I don't understand what you mean : my question was not only for the work with creating artists for your list of paintings, but, in general : a way to link ids to add them to an item, or create a new item… and Lambert Marshall" is not on it.

as for looking for a specific painter, ctrl-f is ok with me.

Or... I don't understand at all how your tool works, which is very possible ;D — I just use it to create painters, once I checked they are not already existant.

One very useful thing would be to use your tool to batch-add the IDs to an existing item, as many alredy exist :)

Vladimir Alexiev (talkcontribs)

@Hsarrazin: you cant correlate two items before you have WD entry for it: nowhere to put the data. why not create WD entry?

Hsarrazin (talkcontribs)

@Vladimir Alexiev : my question was about some way to click and join entries to put them directly on created item, instead of creating empty item, and then adding entries one by one :)
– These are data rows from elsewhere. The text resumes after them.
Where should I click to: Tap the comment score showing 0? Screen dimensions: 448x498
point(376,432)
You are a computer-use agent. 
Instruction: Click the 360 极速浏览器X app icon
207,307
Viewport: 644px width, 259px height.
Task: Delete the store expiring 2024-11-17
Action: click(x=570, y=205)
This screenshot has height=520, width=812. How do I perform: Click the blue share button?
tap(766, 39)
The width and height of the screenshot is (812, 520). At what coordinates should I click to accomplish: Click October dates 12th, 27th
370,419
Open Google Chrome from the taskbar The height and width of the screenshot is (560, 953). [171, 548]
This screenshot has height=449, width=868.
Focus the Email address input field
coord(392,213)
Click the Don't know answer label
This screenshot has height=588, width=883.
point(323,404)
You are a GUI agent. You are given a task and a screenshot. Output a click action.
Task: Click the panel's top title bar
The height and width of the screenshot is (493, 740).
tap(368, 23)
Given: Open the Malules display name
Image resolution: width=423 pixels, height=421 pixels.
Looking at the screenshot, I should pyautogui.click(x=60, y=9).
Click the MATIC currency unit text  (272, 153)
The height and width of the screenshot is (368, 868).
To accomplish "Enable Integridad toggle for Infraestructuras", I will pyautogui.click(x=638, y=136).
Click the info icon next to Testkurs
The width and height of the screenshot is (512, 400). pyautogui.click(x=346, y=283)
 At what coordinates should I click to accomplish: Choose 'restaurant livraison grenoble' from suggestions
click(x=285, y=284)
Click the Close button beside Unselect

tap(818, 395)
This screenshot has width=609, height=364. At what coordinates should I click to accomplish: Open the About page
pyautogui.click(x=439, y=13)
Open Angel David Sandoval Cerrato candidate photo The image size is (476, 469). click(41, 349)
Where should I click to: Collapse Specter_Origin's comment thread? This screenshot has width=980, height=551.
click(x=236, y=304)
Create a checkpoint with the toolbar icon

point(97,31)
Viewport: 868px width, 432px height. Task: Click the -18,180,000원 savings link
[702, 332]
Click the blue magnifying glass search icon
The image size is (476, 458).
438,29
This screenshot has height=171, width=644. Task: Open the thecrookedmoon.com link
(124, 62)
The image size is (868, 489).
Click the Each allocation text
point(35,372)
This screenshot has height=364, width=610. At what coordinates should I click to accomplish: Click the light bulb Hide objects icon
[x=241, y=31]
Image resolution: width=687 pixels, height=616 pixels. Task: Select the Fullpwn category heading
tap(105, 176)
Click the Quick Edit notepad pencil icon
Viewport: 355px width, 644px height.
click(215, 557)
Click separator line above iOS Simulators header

something like checkbox near each entry... to select the right ones to add to new item :)

Reply to "Mix'n'Match : matching items from different sources, without item"
Multichill (talkcontribs)

Hi Magnus, I created Artsy artist (P2042). Artsy is already in mix'n'match, but missing the property. Can you add it so the collected data can be imported to Wikidata? Thanks

Magnus Manske (talkcontribs)

Done, syncing now.

Multichill (talkcontribs)

Great. Thank you.

Reply to "Artsy artist"

QuickIntersection v2 - get the corresponding Wikidata item for Commons

8
Jura1 (talkcontribs)

The tool currently throws an error message.

BTW, when it works, the option "Get the corresponding Wikidata item for the individual page" doesn't work for Commons.

Jura1 (talkcontribs)

Just noticed that version 3 works: http://tools.wmflabs.org/catscan3/quick_intersection.php but not version 2: http://tools.wmflabs.org/catscan2/quick_intersection.php

Jura1 (talkcontribs)

v2 works again. The Wikidata item would be helpful.

Magnus Manske (talkcontribs)

Works for me.

Jura1 (talkcontribs)

I know it does for Wikipedia, but not for Commons sample

Jura1 (talkcontribs)

in fact no: it works for ns 0, but not ns 14

Jura1 (talkcontribs)

ns 0 works at Wikipedia, but not at Commons

ns 14 doesn't work at both

Jura1 (talkcontribs)

For ns0, it works for Commons when using just "wiki" or "wikipedia" as site name

A quick patch for ns:14 could be to add "Category:" to the page title when the language = "commons" and ns=14 possibly somewhere here

Reply to "QuickIntersection v2 - get the corresponding Wikidata item for Commons"
Hsarrazin (talkcontribs)

Do you think it would be possible to import NGV artists in Mix'n'Match https://www.ngv.vic.gov.au/explore/collection/artist/?surname=a

a lot of Australian and NZ artists, which could complete other artists databases.  :)

Multichill (talkcontribs)

Hi Hsarrazin, I considered proposing a new property for this, but didn't do it yet. Did it right now at the proposal page. I guess Magnus can add it to mix'n'match when the property id is known.

Hsarrazin (talkcontribs)

Hi Multichill, and Magnus

in fact, a lot of museums those paintings come from have interesting databases, but the most interesting are those that propose artists not know in other places, like Finland, Denmark, Australia/NZ, etc :)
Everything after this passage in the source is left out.